Despite long standing attempts by politicians, the media and other commentators to present these serious and damaging challenges as individual failings, it is evident that structural and institutional forces are at play. When social problems are continually presented as poor management and failure on the part of individuals, blame soon follows and people turn on each other. Here’s some examples:
Q. “You can’t get a job?”
A “You must be lazy?”
Q. “You’ve got a job but can’t afford to feed your family?
A. “You must be a poor parent who wastes money”
Q. “You’ve been excluded from school?”
A. “You need to learn how to behave?”
Q. “You can’t find a job or housing since you came out of prison?”
A. “You should have thought of that before you did the crime”

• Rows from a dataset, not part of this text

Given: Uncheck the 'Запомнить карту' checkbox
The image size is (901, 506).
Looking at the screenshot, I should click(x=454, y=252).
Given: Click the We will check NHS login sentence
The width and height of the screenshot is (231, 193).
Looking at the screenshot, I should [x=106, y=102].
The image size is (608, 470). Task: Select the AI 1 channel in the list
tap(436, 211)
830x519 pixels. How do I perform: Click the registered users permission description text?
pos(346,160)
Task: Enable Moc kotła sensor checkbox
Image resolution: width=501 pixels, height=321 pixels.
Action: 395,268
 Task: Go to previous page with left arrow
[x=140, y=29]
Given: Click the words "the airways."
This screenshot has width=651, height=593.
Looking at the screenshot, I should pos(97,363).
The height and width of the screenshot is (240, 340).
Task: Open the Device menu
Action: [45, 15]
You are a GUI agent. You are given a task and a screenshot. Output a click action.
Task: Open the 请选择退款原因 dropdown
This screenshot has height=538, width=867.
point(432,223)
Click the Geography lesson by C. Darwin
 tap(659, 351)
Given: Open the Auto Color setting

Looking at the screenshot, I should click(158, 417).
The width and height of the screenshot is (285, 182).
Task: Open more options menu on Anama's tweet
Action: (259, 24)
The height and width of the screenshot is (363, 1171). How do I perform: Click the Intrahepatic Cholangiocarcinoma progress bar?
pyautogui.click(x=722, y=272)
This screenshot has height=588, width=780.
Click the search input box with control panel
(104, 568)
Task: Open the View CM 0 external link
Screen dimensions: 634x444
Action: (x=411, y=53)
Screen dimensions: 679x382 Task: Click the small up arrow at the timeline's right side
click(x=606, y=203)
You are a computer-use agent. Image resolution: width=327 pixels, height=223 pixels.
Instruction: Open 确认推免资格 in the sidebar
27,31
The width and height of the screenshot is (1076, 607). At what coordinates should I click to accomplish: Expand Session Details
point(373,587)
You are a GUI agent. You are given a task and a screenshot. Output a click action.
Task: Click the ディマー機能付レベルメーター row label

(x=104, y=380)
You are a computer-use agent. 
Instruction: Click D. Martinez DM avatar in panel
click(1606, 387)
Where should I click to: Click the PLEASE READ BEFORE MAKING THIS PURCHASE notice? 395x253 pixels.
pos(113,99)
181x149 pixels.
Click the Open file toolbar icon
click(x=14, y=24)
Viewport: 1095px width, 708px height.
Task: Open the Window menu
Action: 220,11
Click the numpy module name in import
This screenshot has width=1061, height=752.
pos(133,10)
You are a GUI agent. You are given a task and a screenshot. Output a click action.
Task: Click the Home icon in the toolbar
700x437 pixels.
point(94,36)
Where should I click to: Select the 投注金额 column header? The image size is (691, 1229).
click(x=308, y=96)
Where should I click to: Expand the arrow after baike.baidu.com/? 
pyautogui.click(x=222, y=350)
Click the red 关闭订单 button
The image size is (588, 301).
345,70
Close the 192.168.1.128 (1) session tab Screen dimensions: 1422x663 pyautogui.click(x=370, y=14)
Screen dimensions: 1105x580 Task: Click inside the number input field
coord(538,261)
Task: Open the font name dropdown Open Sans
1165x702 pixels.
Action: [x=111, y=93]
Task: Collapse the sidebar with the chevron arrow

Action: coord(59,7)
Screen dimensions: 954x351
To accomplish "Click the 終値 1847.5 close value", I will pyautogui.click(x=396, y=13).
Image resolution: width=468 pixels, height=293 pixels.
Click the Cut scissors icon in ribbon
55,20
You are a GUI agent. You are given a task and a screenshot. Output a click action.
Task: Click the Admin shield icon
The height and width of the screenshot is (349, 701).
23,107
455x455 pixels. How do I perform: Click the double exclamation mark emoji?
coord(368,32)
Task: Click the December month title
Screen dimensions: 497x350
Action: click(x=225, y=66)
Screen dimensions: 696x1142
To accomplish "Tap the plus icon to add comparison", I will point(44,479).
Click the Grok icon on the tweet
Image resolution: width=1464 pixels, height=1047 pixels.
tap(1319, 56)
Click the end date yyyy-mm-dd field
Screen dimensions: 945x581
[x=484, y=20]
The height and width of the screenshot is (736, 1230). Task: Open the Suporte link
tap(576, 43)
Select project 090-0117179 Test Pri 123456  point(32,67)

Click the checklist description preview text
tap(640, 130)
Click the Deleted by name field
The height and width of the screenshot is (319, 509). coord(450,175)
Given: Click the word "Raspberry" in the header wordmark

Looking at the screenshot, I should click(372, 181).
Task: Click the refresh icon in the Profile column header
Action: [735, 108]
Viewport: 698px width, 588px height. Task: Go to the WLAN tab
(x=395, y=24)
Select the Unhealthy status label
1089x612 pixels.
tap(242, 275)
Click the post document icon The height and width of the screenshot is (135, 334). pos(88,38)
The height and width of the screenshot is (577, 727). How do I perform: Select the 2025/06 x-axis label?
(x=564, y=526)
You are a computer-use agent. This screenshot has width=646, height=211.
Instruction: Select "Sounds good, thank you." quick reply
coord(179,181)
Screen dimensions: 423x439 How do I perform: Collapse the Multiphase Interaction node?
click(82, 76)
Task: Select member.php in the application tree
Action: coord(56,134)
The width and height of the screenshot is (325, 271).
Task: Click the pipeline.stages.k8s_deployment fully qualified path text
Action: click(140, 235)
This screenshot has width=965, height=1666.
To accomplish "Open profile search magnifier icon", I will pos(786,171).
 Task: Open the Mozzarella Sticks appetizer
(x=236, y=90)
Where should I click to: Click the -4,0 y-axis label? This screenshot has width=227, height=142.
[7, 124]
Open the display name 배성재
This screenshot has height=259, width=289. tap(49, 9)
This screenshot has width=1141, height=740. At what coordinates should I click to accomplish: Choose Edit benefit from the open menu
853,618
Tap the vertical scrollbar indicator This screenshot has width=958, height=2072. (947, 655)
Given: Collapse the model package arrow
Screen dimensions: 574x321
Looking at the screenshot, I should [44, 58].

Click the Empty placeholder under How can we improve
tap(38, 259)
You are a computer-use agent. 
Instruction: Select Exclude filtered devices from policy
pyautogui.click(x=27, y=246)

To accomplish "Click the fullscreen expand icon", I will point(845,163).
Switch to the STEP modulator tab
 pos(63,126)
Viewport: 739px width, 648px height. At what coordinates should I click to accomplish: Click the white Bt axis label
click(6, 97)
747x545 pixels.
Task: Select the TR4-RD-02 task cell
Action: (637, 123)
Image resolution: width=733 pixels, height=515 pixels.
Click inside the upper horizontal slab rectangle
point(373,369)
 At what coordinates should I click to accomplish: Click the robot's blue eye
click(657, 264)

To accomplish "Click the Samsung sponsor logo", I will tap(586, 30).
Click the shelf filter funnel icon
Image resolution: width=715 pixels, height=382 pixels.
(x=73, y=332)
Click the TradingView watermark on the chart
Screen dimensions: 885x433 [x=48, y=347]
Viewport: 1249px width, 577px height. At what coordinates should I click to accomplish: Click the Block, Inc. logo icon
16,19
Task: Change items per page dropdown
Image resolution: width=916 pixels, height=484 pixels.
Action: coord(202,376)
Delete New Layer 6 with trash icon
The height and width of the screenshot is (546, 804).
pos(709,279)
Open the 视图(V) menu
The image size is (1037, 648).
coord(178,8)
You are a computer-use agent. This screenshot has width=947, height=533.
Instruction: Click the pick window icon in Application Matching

Each of these questions and answers sees individuals as the problem. There is no acknowledgement that in twenty-first century Britain, there is clear evidence that even those with jobs may struggle to pay their rent and feed their families. That those who are looking for work may struggle with the forces of racism, sexism, disablism and so on. That the reasons for criminality are complex and multi-faceted, but it is much easier to parrot the line “you’ve done the crime, now do the time” than try and resolve them.
This entry has been rather rambling, but my concluding thought is, if we want to make better society for all, then we have to work together on these immense social problems. Rather than focus on blame, time to focus on collective solutions.